For quite some time he watched her pace back and forth past the windows, talking animatedly into the phone, settling back into the chair and then up, pacing again, flipping her hair, now pausing to stare out into the darkness...Devinn’s pulse quickened—a flourish of anticipation tingled his groin.
He also saw the burly figure of a man, bearded and broad-shouldered...that would be Milton Thackeray. Devinn had been given very little time to formulate his strategy. He had been warned that this individual had a bit of a temper. Perhaps he could use that. My handler will never learn, he thought, reflecting on the similarly rapid change of direction with regard to their Thanatechnology operation. As the one burdened with implementing change, Devinn was wary of the knee-jerk flavor of his current instructions. Implicit in such haste, besides being ill conceived and reckless, was his own expendability. Lee’s suspicions appeared to be on the money in one respect.
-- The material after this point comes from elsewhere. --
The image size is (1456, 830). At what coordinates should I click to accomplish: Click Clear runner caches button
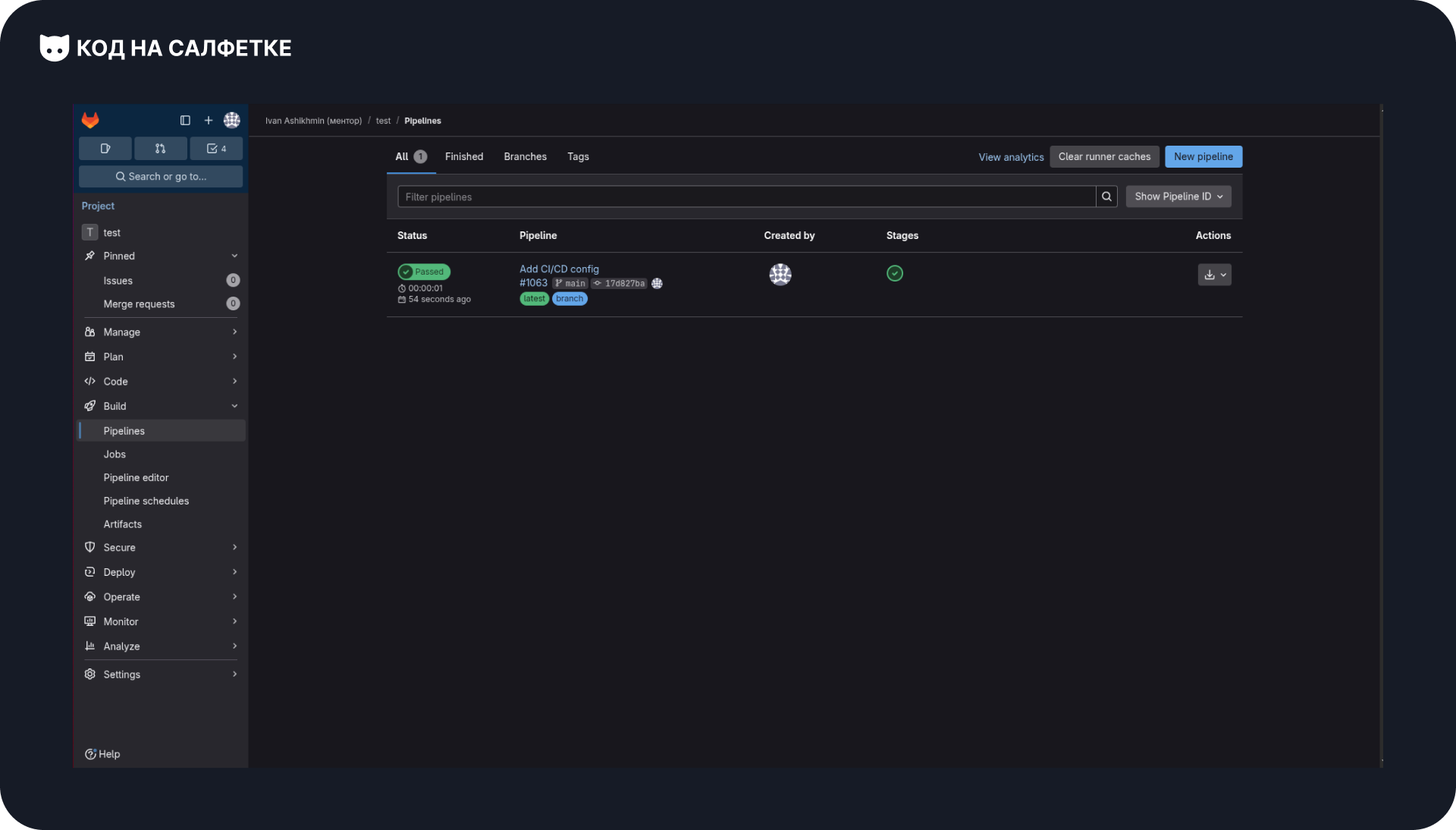click(1104, 156)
Something was definitely playing out here and it wasn’t a house warming party.
Devinn lowered the field glasses. Emily Chang and her work ethic. Whether she was screwing Stuart or not, why would anyone willingly submit to being so ruthlessly exploited? At least the leaders of her native country knew how to keep a leash on corporate greed.
Devinn tucked the binoculars inside his jacket in preparation to leave.
102
FBI SPECIAL AGENT PETER KOSMALSKI returned the handset slowly to its cradle and studied it with a considered scowl.
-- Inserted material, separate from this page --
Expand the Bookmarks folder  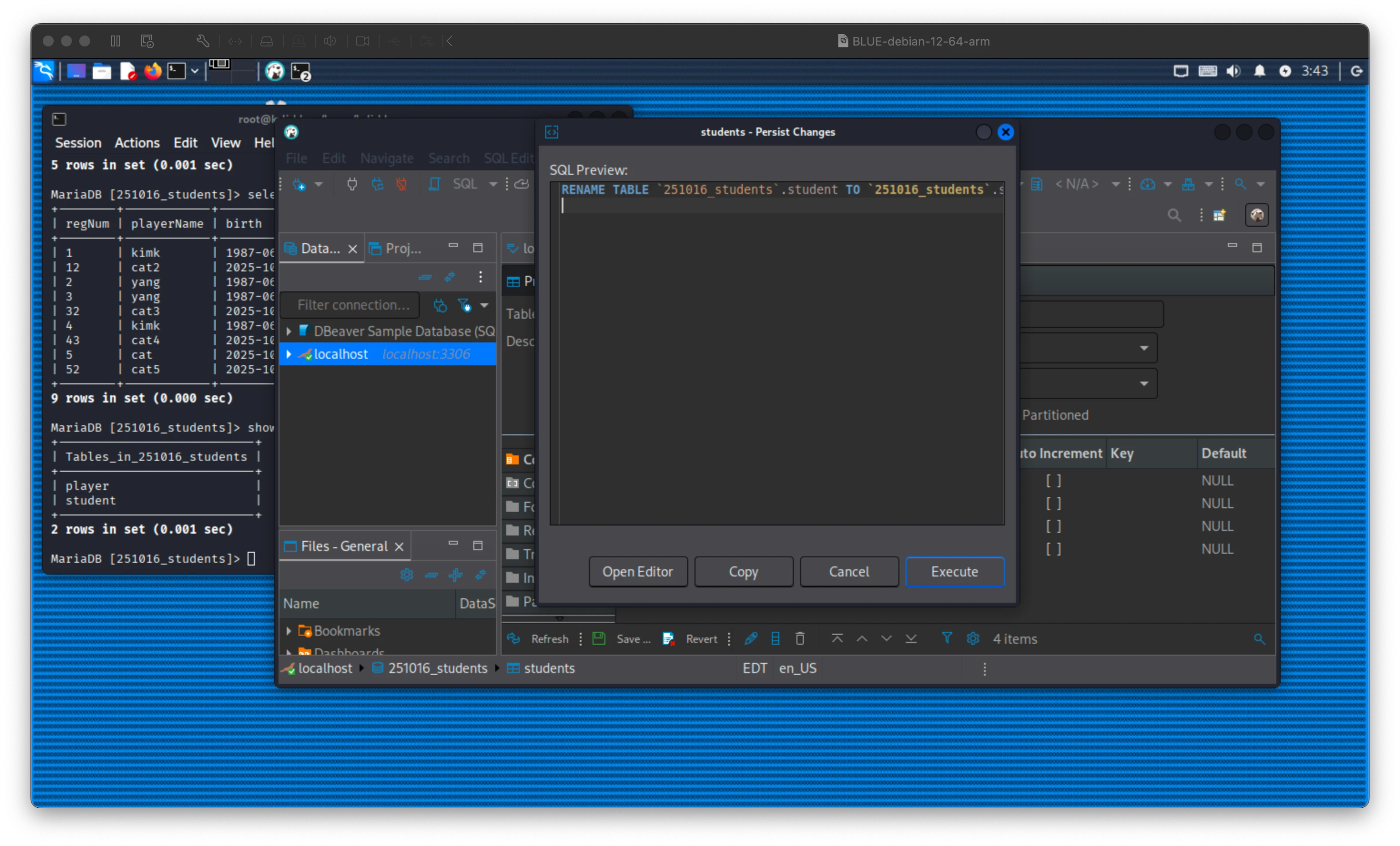pos(289,631)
“That sounded like trouble,” observed the Deputy Assistant Director of the Counter-terrorism Division, who voiced his observation in passing, not looking up from the report on Kosmalski’s desk. On all matters of the Joint Counter Terrorism Task Force, the program for which Kosmalski was acting special agent-in-charge, Lance Lee was Kosmalski’s boss. Given also that Lance Lee’s star was apparently on the rise, he had lately become Peter Kosmalski’s special pain-in
-the-ass.
“It could be,” Kosmalski replied. “Or it could be the beginning of closure on a complicated case.” And personal Kudos from the Director, the agent hoped. He watched his unwelcome visitor, edit pen at the ready, peruse the JCTF Executive Summary. His great preference would have been to simply fax it across town to headquarters and that way be done with it. “The call was actually from an Agency guy on the task force.”
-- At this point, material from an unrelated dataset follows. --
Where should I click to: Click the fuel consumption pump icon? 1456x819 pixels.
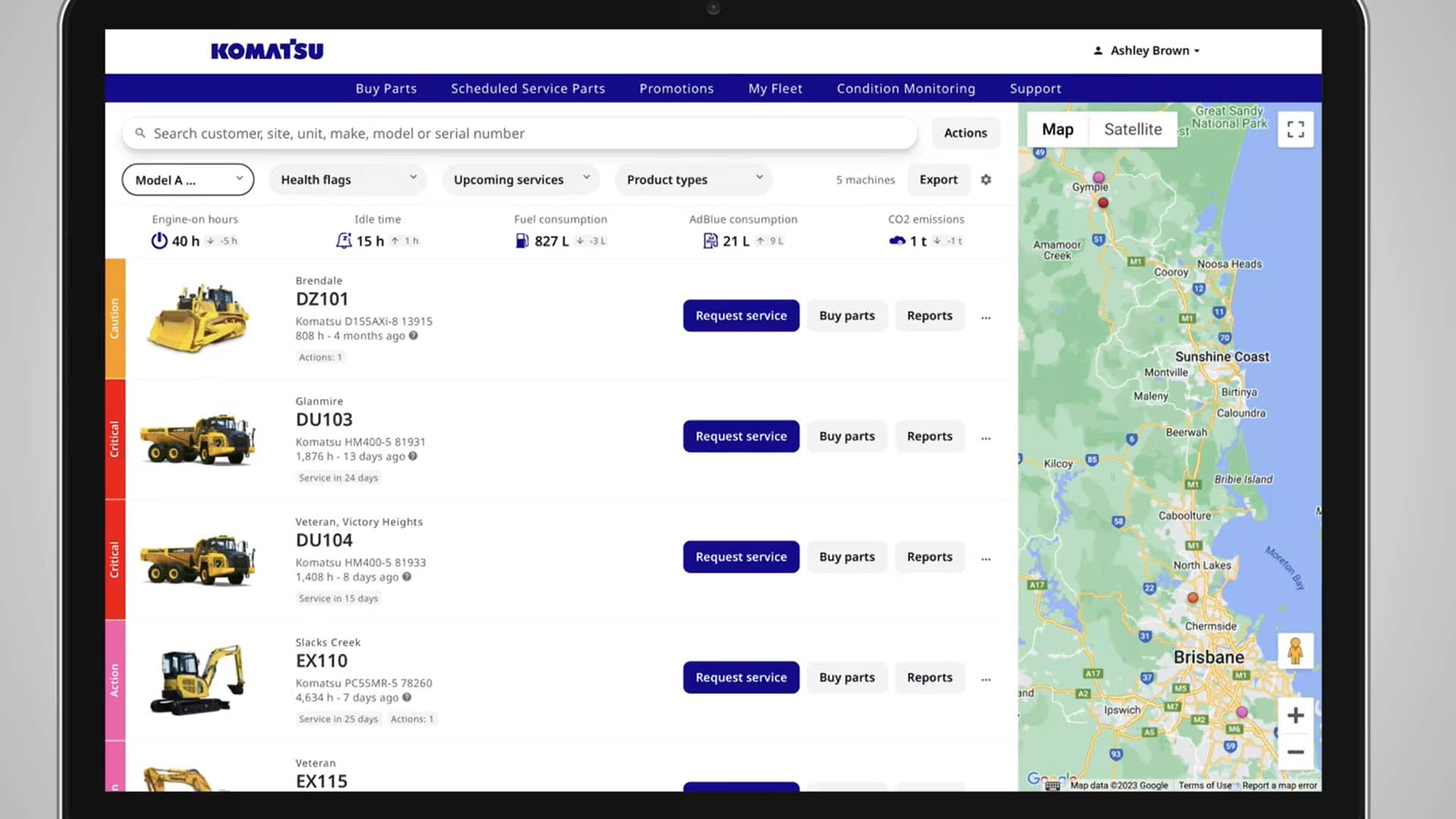(x=522, y=241)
“Early in the day for Agency boys.”
“Not for all of ’em, I guess.”
Lance Lee flipped to the next page, glanced at Kosmalski, and returned his eyes to the summary. “I don’t see anything here that I can say about the suspect Mousavi’s documents, the pedigree of his counterfeit passports, who might’ve prepared them, who else might be using them...”
No shit you can’t say anything, because I don’t have anything. “The story on the student visa is a common one. Neither legat’s come through yet on the passports or H1-B. They’re working it.”
Lee nodded profoundly while perusing, jotting, deleting. “So how are you going to handle it?”
“Pester and threaten. And they’ll pester and threaten the State Department. What else can I do?”
Lee formed a slow smile. “I meant the Baltimore assault case. You know, that Agency call…?”
“Oh, sorry. Pester and threaten. Do our part to prevent somebody else getting hurt.”
Lee looked down at the summary. “Where is it listed?”
“No, sir, that’s not a Task Force item. It’s part of my day job. There’s this nasty corporate espionage affair that keeps spreading roots.”
“I see.”
103
SPECIAL AGENT EDWARD HILDEBRANDT stood beside the track of a 50-ton Caterpillar, its engine idling at slow gallop, and surveyed some five city blocks of decimation. Debris-pattern digital imagery analysis acquired by helicopter had allowed investigators to establish the epicenter of the principal blast zone as the 127-foot olefin refinery cracking tower. The engineering-laden masterpiece of piping and pressure vessels had been leveled to scrap.